OBJECTIVE: Elevated plasma D-dimer (DD) is associated with decreased survival among patients with breast, lung, and colon cancers. The present study clarifies the prognostic significance of pretreatment plasma DD levels in patients with epithelial ovarian cancer (EOC).
METHODS: We investigated pretreatment DD levels and other variables for overall survival using univariate and multivariate analyses in 134 consecutive patients with EOC stages II to IV who were initially treated between November 2004 and December 2010.
RESULTS: The median follow-up period was 53 (7-106) months. Univariate analysis significantly associated elevated pretreatment DD (≥2.0 μg/mL) levels to poor 5-year overall survival rates irrespective of previously treated venous thromboembolism (72.2% vs 52.6%, P = 0.039). Cancer antigen 125 levels of 200 U/mL or higher (P = 0.011), distant metastases (P = 0.0004), residual tumors (P < 0.0001), and International Federation of Gynecology and Obstetrics stage III/IV (P = 0.0033) were also poor prognostic factors. Multivariate analysis independently associated DD levels of 2.0 μg/mL or higher (P = 0.041), distant metastases (P = 0.013), and residual tumors (P < 0.0001) with poor overall survival.
CONCLUSIONS: High pretreatment DD levels are associated with poor overall survival in patients with EOC independently of venous thromboembolism and tumor extension and might comprise a promising prognostic biomarker for patients with EOC.

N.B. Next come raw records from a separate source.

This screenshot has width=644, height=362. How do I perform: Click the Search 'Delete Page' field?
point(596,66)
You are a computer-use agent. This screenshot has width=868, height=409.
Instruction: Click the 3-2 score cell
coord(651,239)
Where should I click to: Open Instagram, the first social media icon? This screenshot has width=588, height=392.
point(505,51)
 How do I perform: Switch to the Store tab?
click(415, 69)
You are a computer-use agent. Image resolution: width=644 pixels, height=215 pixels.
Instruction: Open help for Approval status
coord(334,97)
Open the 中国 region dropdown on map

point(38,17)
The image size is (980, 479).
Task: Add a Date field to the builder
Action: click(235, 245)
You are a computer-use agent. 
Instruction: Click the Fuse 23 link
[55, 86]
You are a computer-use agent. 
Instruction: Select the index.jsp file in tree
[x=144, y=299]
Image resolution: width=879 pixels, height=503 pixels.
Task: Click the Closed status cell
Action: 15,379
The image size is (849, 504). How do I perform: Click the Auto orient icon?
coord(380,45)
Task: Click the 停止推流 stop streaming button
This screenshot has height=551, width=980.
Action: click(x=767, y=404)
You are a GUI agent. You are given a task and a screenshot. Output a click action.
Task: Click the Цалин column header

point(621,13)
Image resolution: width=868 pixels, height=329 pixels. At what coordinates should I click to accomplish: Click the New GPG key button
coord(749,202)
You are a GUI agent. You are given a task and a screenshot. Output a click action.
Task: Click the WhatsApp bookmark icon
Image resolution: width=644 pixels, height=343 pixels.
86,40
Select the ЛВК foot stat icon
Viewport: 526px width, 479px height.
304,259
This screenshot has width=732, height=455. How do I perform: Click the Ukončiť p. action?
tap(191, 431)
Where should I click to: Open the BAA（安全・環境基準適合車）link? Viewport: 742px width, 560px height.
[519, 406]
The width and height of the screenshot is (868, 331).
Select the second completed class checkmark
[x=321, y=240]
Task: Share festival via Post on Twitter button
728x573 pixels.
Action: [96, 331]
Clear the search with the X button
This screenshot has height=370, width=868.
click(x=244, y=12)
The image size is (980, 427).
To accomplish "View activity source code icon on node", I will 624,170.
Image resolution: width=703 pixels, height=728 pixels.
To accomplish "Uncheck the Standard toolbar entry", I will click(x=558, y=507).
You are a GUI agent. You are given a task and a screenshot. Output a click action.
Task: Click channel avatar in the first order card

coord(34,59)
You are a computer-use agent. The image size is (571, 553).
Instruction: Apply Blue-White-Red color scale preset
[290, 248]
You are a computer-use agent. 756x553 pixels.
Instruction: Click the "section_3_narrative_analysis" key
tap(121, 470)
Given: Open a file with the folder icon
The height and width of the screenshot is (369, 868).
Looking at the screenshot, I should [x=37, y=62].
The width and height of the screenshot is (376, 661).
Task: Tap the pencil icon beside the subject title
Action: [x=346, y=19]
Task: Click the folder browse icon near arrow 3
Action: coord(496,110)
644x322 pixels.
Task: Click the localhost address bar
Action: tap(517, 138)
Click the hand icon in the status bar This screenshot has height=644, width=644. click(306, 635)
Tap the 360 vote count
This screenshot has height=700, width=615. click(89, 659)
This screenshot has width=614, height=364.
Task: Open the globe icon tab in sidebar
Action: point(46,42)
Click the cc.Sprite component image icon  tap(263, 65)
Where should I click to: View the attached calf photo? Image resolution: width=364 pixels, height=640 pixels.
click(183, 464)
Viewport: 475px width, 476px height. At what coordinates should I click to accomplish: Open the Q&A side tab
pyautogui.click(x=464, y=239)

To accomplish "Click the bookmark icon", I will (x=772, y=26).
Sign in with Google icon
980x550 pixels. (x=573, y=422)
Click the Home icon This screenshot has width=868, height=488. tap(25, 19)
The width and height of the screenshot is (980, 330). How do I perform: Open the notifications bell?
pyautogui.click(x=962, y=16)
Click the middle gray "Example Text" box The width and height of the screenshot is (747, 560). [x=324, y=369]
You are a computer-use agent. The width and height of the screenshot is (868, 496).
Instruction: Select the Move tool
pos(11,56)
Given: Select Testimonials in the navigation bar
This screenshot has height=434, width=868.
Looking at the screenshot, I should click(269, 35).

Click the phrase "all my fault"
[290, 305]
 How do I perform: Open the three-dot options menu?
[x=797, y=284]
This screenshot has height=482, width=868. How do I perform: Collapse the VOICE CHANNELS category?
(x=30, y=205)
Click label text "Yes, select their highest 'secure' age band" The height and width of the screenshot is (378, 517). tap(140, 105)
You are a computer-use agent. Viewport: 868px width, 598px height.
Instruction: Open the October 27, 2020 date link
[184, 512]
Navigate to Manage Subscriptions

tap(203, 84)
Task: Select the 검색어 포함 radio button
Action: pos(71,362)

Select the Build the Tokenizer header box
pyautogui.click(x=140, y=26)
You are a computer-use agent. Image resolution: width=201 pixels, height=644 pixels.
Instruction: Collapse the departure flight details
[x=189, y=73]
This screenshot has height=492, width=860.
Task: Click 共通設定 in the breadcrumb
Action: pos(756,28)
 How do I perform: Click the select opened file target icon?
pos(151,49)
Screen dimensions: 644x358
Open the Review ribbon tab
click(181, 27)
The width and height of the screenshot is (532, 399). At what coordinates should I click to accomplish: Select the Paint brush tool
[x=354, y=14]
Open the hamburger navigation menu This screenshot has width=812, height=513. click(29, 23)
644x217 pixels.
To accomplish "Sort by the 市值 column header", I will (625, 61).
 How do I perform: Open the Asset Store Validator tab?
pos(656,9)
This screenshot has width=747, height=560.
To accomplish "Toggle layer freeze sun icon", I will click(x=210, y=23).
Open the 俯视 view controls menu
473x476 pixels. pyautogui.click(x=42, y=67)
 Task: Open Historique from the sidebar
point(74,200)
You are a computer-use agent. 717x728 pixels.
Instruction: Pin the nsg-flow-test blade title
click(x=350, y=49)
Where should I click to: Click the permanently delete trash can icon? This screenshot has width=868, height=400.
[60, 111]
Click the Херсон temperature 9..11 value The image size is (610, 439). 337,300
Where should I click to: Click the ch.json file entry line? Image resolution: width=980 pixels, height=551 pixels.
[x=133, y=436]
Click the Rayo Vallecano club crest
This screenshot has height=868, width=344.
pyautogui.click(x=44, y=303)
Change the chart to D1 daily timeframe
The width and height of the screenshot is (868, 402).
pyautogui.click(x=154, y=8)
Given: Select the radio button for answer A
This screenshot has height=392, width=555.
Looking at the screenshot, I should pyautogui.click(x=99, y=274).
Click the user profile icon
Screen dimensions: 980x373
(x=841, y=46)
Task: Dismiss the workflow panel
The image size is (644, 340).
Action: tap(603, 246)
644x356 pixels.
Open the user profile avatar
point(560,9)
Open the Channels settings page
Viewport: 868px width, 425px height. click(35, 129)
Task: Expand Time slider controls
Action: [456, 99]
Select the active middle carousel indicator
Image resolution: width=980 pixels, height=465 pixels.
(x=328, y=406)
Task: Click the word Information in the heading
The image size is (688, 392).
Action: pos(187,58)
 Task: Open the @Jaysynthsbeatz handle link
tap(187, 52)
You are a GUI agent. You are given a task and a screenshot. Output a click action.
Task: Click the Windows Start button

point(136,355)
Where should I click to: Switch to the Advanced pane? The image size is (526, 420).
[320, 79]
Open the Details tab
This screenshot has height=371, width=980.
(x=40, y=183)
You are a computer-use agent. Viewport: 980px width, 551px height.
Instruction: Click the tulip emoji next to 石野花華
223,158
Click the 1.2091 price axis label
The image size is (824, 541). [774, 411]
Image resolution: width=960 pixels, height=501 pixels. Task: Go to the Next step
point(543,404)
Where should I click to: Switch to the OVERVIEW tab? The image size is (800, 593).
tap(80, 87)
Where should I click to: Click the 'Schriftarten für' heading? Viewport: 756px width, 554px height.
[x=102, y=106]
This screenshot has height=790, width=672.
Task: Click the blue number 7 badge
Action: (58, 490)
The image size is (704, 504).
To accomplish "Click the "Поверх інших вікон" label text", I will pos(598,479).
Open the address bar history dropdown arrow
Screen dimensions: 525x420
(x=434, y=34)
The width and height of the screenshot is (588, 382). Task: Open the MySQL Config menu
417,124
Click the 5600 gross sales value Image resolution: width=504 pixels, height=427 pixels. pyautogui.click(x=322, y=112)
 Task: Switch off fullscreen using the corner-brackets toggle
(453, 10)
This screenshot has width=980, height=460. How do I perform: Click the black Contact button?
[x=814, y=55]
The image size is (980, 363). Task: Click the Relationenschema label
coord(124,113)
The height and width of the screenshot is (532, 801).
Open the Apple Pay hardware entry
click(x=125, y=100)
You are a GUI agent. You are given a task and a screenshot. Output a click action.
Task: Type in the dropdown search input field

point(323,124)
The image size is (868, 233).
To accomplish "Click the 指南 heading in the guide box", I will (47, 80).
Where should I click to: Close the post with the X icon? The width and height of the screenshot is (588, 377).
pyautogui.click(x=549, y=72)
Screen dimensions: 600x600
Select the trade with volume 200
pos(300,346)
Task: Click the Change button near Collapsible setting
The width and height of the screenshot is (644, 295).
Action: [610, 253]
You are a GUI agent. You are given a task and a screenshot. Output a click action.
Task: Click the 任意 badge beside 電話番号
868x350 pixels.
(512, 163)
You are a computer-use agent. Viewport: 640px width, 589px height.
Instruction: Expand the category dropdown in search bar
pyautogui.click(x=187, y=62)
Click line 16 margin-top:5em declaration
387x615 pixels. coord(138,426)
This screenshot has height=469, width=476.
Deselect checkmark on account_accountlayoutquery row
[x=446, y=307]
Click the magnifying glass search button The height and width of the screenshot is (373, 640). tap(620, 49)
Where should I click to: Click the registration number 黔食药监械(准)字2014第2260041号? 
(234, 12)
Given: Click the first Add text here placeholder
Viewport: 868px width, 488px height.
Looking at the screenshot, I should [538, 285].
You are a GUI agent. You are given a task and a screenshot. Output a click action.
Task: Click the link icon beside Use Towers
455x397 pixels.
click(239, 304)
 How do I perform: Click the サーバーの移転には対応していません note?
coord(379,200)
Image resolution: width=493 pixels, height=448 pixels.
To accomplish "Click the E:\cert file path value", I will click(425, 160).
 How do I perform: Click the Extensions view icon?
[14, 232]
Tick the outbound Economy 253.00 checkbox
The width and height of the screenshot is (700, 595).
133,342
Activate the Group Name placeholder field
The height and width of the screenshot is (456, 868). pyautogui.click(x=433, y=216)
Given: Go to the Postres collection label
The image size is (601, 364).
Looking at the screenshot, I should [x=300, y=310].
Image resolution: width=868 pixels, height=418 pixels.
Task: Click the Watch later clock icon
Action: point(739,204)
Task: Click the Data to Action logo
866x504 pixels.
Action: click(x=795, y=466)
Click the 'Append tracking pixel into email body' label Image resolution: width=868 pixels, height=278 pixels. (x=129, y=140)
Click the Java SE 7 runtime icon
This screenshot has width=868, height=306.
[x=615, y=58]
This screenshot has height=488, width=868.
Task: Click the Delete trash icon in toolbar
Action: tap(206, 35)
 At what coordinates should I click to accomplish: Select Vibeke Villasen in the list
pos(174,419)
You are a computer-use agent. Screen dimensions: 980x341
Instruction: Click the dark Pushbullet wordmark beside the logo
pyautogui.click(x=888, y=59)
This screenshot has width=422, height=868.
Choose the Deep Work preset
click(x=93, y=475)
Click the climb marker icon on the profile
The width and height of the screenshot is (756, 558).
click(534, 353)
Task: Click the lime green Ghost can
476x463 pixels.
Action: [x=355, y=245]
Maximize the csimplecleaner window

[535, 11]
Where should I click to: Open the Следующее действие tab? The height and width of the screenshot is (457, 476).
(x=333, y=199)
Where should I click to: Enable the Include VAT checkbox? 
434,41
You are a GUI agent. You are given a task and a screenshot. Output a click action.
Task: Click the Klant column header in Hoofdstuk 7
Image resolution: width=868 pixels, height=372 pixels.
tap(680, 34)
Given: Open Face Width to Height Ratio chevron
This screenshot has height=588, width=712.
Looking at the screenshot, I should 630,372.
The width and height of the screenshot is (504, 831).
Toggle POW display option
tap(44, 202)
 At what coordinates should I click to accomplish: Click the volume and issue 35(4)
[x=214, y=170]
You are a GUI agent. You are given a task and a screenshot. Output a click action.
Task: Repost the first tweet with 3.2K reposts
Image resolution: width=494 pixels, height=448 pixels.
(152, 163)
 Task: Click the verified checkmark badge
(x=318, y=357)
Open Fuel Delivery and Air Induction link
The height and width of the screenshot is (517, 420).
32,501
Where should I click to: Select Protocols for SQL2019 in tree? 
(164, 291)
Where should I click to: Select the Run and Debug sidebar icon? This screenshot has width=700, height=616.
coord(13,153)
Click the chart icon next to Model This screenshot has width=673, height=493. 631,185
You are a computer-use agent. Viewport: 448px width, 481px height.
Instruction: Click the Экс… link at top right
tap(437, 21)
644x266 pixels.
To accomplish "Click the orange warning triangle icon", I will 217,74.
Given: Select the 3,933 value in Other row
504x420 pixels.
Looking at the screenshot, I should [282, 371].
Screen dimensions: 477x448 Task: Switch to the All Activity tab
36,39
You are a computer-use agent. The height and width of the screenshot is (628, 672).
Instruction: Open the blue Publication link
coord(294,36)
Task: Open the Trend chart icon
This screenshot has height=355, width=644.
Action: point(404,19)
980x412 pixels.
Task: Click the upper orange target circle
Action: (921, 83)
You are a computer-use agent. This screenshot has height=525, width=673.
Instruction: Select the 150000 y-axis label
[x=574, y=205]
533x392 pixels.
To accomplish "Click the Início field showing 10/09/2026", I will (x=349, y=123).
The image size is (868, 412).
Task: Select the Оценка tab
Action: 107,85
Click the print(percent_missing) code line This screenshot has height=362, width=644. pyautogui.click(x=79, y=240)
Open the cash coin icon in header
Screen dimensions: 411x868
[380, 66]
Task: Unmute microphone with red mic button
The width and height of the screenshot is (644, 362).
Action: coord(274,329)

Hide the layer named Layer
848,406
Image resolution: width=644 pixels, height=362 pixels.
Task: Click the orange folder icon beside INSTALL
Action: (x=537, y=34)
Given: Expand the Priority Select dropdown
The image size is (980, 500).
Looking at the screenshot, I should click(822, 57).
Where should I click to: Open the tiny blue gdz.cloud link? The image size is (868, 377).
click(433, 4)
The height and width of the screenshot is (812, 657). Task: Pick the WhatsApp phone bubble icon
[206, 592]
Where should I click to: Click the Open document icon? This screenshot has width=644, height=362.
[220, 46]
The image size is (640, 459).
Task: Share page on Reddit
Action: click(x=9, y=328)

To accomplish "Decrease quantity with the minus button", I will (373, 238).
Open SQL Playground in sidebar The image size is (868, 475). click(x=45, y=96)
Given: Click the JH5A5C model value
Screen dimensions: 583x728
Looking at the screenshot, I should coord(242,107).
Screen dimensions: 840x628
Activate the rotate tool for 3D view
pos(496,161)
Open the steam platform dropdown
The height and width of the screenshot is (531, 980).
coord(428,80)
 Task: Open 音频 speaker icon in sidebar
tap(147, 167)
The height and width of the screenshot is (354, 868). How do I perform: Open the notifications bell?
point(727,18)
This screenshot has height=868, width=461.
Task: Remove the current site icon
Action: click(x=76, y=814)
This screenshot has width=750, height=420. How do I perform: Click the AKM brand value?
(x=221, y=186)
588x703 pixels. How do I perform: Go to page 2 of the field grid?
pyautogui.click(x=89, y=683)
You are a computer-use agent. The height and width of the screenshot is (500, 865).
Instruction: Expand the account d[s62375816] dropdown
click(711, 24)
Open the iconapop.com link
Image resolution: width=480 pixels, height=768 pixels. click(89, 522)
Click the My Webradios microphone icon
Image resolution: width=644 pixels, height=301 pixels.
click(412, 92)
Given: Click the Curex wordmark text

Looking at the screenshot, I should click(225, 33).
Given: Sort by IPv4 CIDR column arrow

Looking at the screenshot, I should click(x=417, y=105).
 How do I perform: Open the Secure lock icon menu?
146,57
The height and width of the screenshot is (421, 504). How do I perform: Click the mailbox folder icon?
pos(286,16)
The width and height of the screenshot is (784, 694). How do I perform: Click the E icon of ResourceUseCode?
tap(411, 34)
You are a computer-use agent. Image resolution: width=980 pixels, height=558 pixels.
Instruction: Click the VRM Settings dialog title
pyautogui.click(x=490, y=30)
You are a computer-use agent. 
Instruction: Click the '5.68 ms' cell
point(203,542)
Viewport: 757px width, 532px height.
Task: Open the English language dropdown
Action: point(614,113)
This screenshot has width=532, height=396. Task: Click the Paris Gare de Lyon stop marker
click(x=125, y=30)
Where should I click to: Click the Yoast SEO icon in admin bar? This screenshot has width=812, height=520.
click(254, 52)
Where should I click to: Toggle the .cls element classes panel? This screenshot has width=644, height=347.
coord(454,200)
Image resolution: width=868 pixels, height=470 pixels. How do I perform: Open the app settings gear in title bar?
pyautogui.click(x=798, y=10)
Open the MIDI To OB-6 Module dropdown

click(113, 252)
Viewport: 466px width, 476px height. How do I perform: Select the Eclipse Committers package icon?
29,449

Trousseau reported an association between cancer and venous thromboembolism (VTE) in 1865, and activated coagulation and fibrinolysis in patients with malignant disease have recently been discovered.1,2 High D-dimer (DD) levels are a poor prognostic factor in patients with lung, prostate, cervical, breast, and colorectal cancer.3 Plasma DD levels (mean, 2.65 μg/mL) correlated with tumor volume, progression rate, and survival in 84 patients with metastatic breast cancer.4 Elevated plasma levels of DD (>0.65 μg/mL) were associated with decreased survival and a poor response to treatment in 78 patients with lung cancer.5 Survival was significantly shorter in a group with high DD levels (>0.85 μg/mL) among 96 patients with colon cancer, and the DD level was an independent prognostic factor in a multivariate analysis.6 However, the relationship between pretreatment DD levels and the survival of patients with ovarian cancer has not been elucidated.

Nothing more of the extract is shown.